En Russie, Maïak assure que les doses enregistrées sont "20.000 fois inférieures à la dose annuelle admissible et ne présentent pas de risque pour la santé".
Ces conclusions ont été soutenues par plusieurs institutions dont l'agence de protection des consommateurs selon qui "les teneurs maximales de ruthénium-106 dans l'atmosphère étaient plus de 200 fois moins élevées que le niveau admissible".
Le ministère de l'Environnement a aussi mis en cause la "position d'organisations publiques" dont "les estimations incompétentes" ont provoqué la diffusion de fausses informations, visant implicitement Greenpeace qui s'est inquiété des conséquences sanitaires de cette pollution.
L'organisation écologiste a demandé à Rosatom de "mener une enquête approfondie et publier les données sur les événements arrivés à Maïak", réclamant l'ouverture d'une enquête sur "la dissimulation éventuelle d'un incident nucléaire".
Si la source exacte de la pollution n'est pas connue, "c'est obligatoirement une source terrestre, certainement d'une installation de traitement d'effluents liquides d'un combustible usé", a estimé Jean-Marc Peres, directeur adjoint de l'IRSN, évoquant "du gaz qui se serait échappé". "C'est l'hypothèse la plus probable", a-t-il ajouté.

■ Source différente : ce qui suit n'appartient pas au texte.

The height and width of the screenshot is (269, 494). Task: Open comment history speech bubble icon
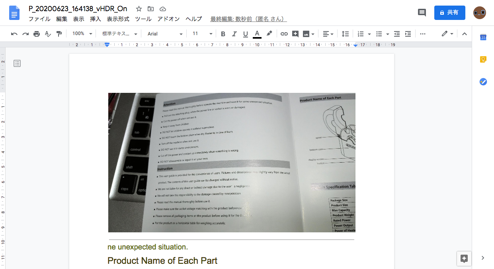tap(422, 13)

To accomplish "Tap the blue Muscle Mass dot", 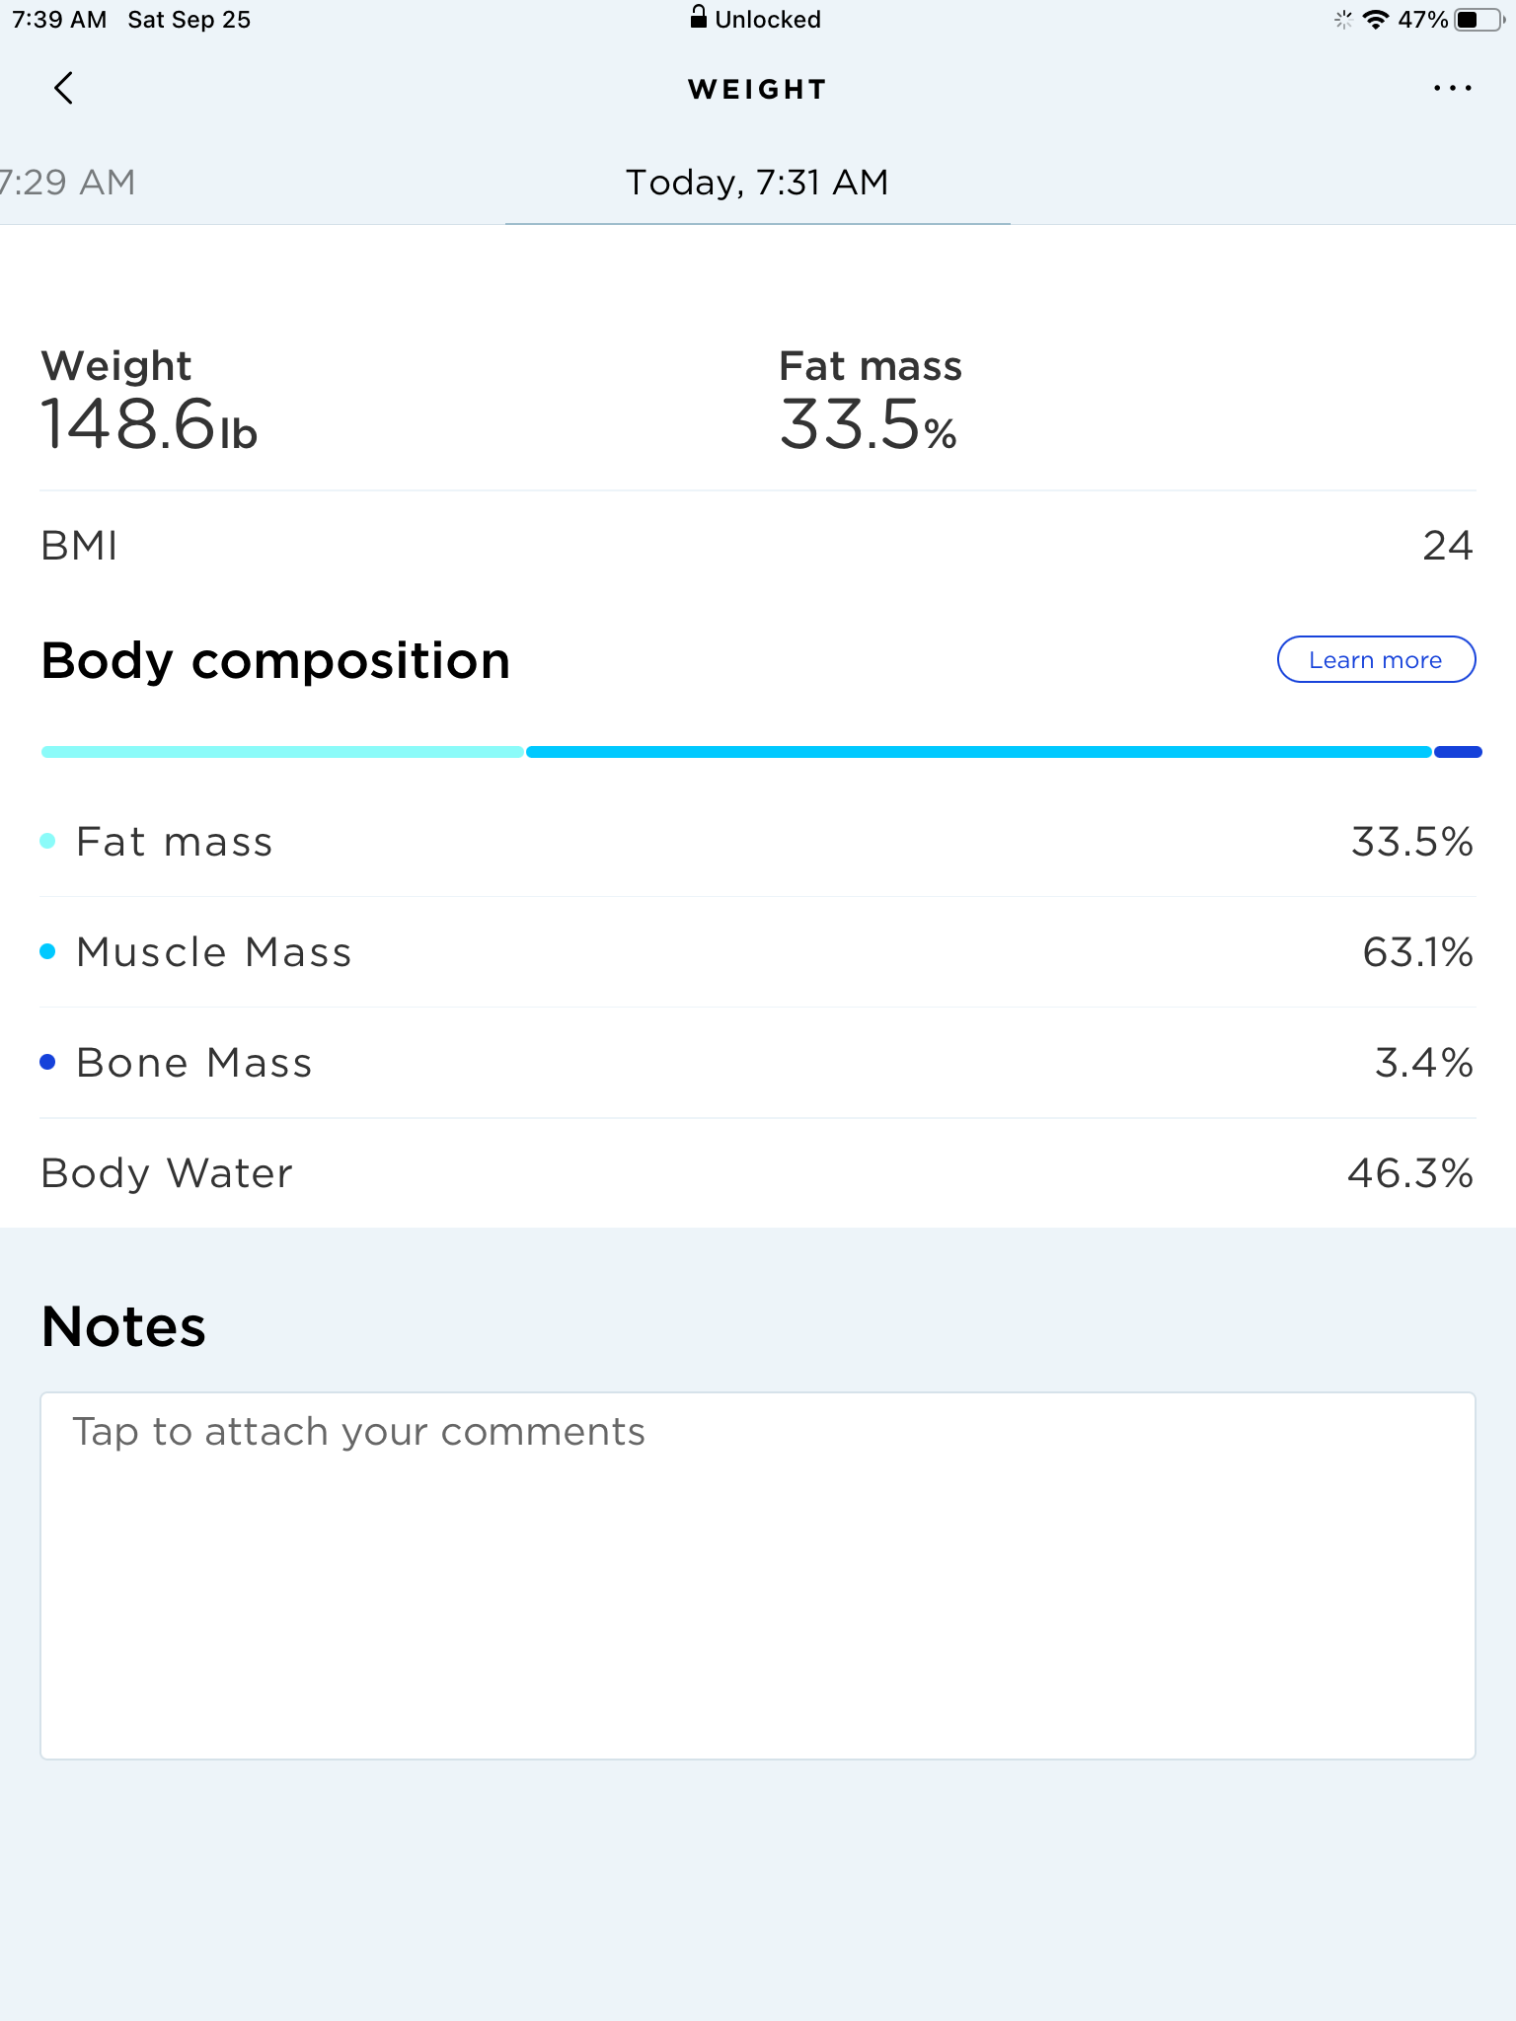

Un responsable régional a pour sa part suggéré que l'IRSN aurait accusé la Russie pour aider au développement de l'industrie nucléaire française.
"La source de cette information est la France, où un concurrent de notre Maïak recycle des déchets nucléaires. Cela fait réfléchir", a déclaré Evguéni Savtchenko, ministre de la Sécurité publique de la région de Tchéliabinsk, au site Ura.ru.
Une mise en cause réfutée catégoriquement par l'IRSN. L'institut "n'a aucun intérêt à intervenir dans des intérêts industriels", a assuré M. Peres de l'IRSN, interrogé à ce sujet mardi soir 21 novembre, avant d'ajouter : l'institut a "soumis (ses) calculs à un panel d'homologues étrangers, dont des Russes" et "aucun n'a mis en cause" ses méthodes de calculs.